Пруфф вздыхает и разводит руками: ну, как вам будет угодно, я, мол, вас предупредил.

Генерал спешивается, находит себе место, где можно вытянуть ногу и откуда ему будут видны ворота. Усаживается. К этому времени уже заряжена новая его пушка. Лаутшланг готов, и форвардер криком сообщает о том капитану.

— Ну так запаливай, запаливай, говорил же, не ждите приказа, палите сами, — кричит Пруфф, снова залезая на телегу.

Лаутшланг бьёт басовитее, чем картауна. Ахнуло так ахнуло. Крупное ядро летит медленно, его даже видно. Чуть не долетев до ворот, оно со звонким щелчком чиркает о мостовую, что уложена перед воротами, и отскочив от неё, пробивает внизу одной из створок ворот аккуратную дыру.

«Выше надо брать».

Волков поворачивается поглядеть на Пруффа, а тот молчит, капитан знает, что канонир всё видел и сам, так что без окрика исправится.

Следующая готова стрелять картауна. Но не стреляет.

— Какого дьявола ты тянешь, Вельдбеккер?! — кричит Пруфф. — Пали уже, или ты ждёшь, пока солнце сядет?

— Сейчас, господин капитан, — кричит канонир, — не хочу опять промазать.

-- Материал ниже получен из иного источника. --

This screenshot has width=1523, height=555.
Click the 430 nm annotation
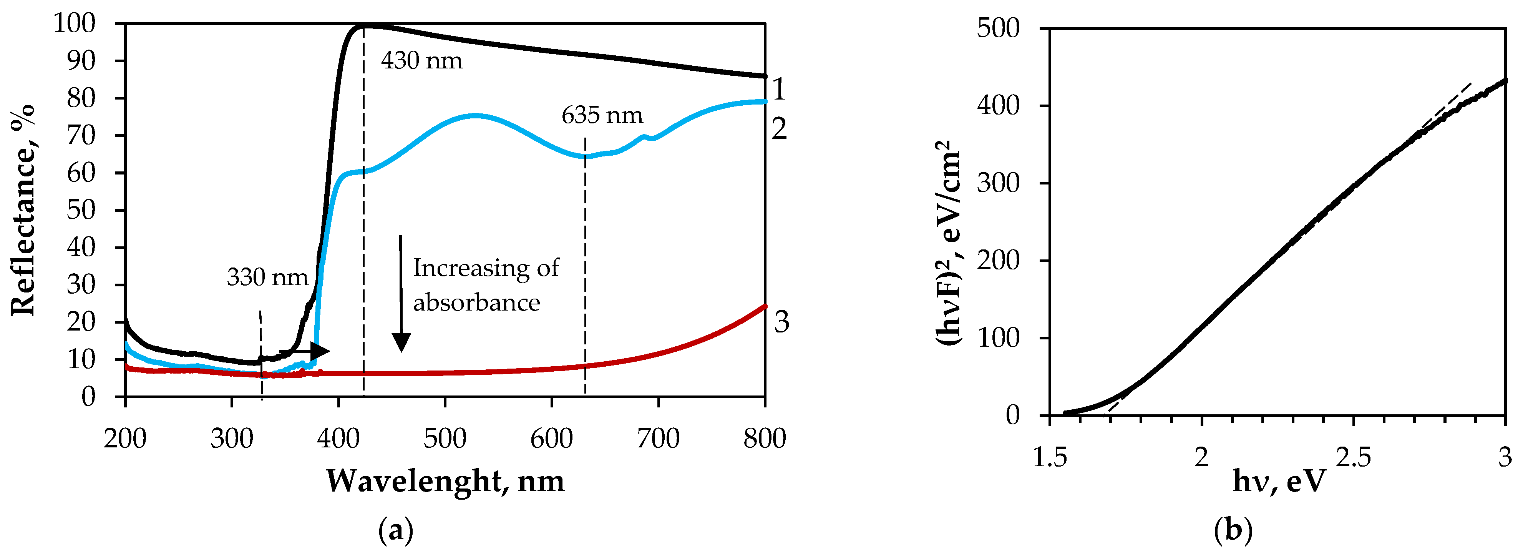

Сидит и сидит у пушки, все уже смотрят на него, а он всё копается. Волков уже начинает на него злиться: да сколько же можно?! Наконец канонир отходит от орудия и орёт:

— Запаливай.

Тут же к орудию подбегает артиллерист с длинной палкой, на конце которой тлеют фитили.

«Бахх»… Коротко и зло бьёт орудие, откатываясь назад. Много дыма, его клубы ветром доносятся и до генерала.

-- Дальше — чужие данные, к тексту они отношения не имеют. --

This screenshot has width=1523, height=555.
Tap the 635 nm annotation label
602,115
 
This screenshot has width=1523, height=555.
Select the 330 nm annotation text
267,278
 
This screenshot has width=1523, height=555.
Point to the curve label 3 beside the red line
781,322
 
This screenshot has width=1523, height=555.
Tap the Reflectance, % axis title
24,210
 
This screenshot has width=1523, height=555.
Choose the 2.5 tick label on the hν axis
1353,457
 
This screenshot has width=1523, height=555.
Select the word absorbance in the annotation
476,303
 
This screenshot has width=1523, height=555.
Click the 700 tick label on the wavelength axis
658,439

Ворота, как все стены, как и все башни города, были стары. Некогда они были необычайно крепки. Дуб, оббитый толстой железной полосой, готов был встретить любого врага лет сто пятьдесят назад. Любого врага сдержало бы прочное дерево, но не пушечное ядро. Ядро из картауны, разогнанное в длинном стволе двойной порцией пороха, ударило точно в стык створок. Прямо в железные края обеих половинок ворот. И ударило так, что одна из полос погнулась, а вторая так и вовсе отлетела от створки и с железным грохотом упала на мостовую перед воротами.

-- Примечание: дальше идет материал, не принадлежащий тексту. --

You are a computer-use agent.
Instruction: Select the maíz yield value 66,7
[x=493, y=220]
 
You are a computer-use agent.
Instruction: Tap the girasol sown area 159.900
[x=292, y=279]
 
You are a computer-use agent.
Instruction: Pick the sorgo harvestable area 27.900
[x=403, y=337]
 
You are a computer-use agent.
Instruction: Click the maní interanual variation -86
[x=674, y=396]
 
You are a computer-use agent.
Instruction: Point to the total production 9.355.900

«Отлично! Не зря этот Вельдбеккер так долго целился».

— Ладно, неплохо, Вельдбеккер, неплохо! — кричит капитан Пруфф. — Продолжайте, ребята, продолжайте!

Волков ещё посидел, поглядел, как почти без промаха артиллеристы укладывают одно ядро за другим в старые городские ворота, и потом всё-таки уехал оттуда, чтобы не мешать людям работать.

Пообедал или, вернее, уже поужинал, посмотрел, как Роха и Кленк ставят лагерь. Он бы делал по-другому. И снова поехал объезжать окрестности, первым делом заехав на холм к инженеру Шуберту.

Несмотря на вечер, все везде работали, все трудились. Ни понукать, ни вдохновлять никого было не нужно. Офицеры объяснили всё нижним чинам, те понимали, что всё, что строится вокруг города, то для сохранения их же жизней, и не отлынивали. А пушки всё били и били по воротам. И этот звук успокаивал всех, кто его слышал, ну, разумеется, за исключением осаждённых.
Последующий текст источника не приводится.